Selection of Antibodies: 10 Steps

From protein immunoblotting to immunofluorescence, and then to FRET, antibodies are often an important determinant of successful and repeatable experiments. But we've never had a set "plan" to find the most suitable antibody. In this issue, the editor shares a 10-step "plan" for antibody selection.

 

Determine the Name of the Target Protein

First, you need to be clear about what protein you need to detect in order to select the corresponding antibody. In this process, you need to pay attention to the protein's Chinese and English names, aliases, and other information.
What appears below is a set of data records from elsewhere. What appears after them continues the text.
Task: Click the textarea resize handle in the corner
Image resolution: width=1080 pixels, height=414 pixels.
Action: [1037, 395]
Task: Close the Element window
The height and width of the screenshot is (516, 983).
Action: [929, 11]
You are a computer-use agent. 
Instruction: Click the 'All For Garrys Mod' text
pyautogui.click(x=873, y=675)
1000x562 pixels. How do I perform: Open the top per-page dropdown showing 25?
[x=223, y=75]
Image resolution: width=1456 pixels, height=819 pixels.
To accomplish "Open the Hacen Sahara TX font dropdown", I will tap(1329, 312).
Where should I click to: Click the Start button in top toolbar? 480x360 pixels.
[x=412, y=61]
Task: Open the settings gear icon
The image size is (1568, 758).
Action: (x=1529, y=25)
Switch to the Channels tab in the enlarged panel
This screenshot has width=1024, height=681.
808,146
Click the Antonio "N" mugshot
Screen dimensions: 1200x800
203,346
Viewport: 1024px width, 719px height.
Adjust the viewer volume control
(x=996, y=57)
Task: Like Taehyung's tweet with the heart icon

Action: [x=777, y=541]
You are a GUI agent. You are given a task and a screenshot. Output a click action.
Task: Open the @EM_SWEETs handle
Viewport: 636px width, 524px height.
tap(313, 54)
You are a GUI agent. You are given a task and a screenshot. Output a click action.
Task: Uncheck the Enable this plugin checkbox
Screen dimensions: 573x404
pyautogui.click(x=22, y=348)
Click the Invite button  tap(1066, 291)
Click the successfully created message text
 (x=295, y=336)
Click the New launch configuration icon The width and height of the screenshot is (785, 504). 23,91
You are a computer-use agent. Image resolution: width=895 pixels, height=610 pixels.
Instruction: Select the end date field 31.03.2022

You can use GeneNames to find the official name of the target protein, and then use GeneCards to identify aliases to expand the possible search range, because antibody suppliers may use different aliases to name the same protein.

 

Determine Other Information of the Target Protein

Determine the isotypes, functional domains, processed forms, structural domains with different subcellular localization (such as extracellular and intracellular, etc.) and the expected specificity of post-translational modifications of the target protein.

 

Find the Sequence of the Target Protein

Use Uniprot to find the amino acid sequence of the target protein (and its subtypes).

 

Determine Potential Cross-Reactivity With Other Species or Proteins

Use the BLAST tool in NCBI to analyze sequences, to determine whether there are different regions in the target protein with linear epitopes unique to a single antigen, and whether antibodies in the target antigen may cross-react with other proteins that have similar sequences.

 

Epitope Selection

Depending on the research purpose, choose the appropriate epitope. This epitope can be a unique area in the target antigen with specificity, allowing the antibody to accurately recognize and bind to it; or it can be those areas with cross-reactivity, allowing the antibody to interact with other proteins with similar sequences.

 

Determine the Type of Experiment

The types of experiments suitable for antibodies are often related to the type of antigenic epitope. Linear epitopes are suitable for use in protein blotting (Western Blot) and paraffin-embedded immunohistochemistry experiments, and native epitopes are more suitable for immunoprecipitation (IP), cryosection immunohistology, flow cytometry, and enzyme-linked immunosorbent assay (ELISA). In addition, those antibodies that can identify formalin-resistant epitopes and are used for immunohistochemical detection may also show good utility in other technologies using formalin fixation (such as ChIP).

 

Determine the Isotype and Host of the Primary Antibody

In a single experiment, if you need to use multiple primary antibodies for detection at the same time, it is more advantageous to choose primary antibodies with different hosts or isotypes. In this way, we can use secondary antibodies with different fluorescent labels of the same isotype or host specificity to detect multiple targets at the same time. This method is particularly common in colocalization or protein interaction studies.

 

Selection of Antibody Clonality

The selection of antibody clonality depends on its expected use. Polyclonal antibodies can recognize multiple epitopes on the antigen, the detection signal is strong, but the specificity is relatively low, so polyclonal antibodies use technologies such as Western Blot to detect antigens by distinguishing non-target binding bands at different molecular weights. In contrast, monoclonal antibodies have higher specificity because they target only a single epitope and isotype, making them perform well in research on natural tissues, such as IP and flow cytometry applications.

 

Literature Search

Once the required antigen and antibody characteristics are determined, the next step is to conduct an in-depth literature search to find publicly published antibody information in similar experimental environments (such as the same application, tissue type or cell line). Tools like BenchSci can be used. When reviewing the literature, carefully review the usage data of the antibodies, especially those antibodies with inconsistent effects. If the paper does not provide validation data, you can contact the author to request relevant information.

 

Determine the Priority of Candidate Antibodies and Validate

After a literature search, list the antibodies for sale on the market. Prioritize antibodies according to the product data sheet, making sure they match the antigen and antibody characteristics in steps 1-8. Before applying the antibodies to research, be sure to perform validation experiments (such as knockout experiments, immunoprecipitation mass spectrometry or CRISPR).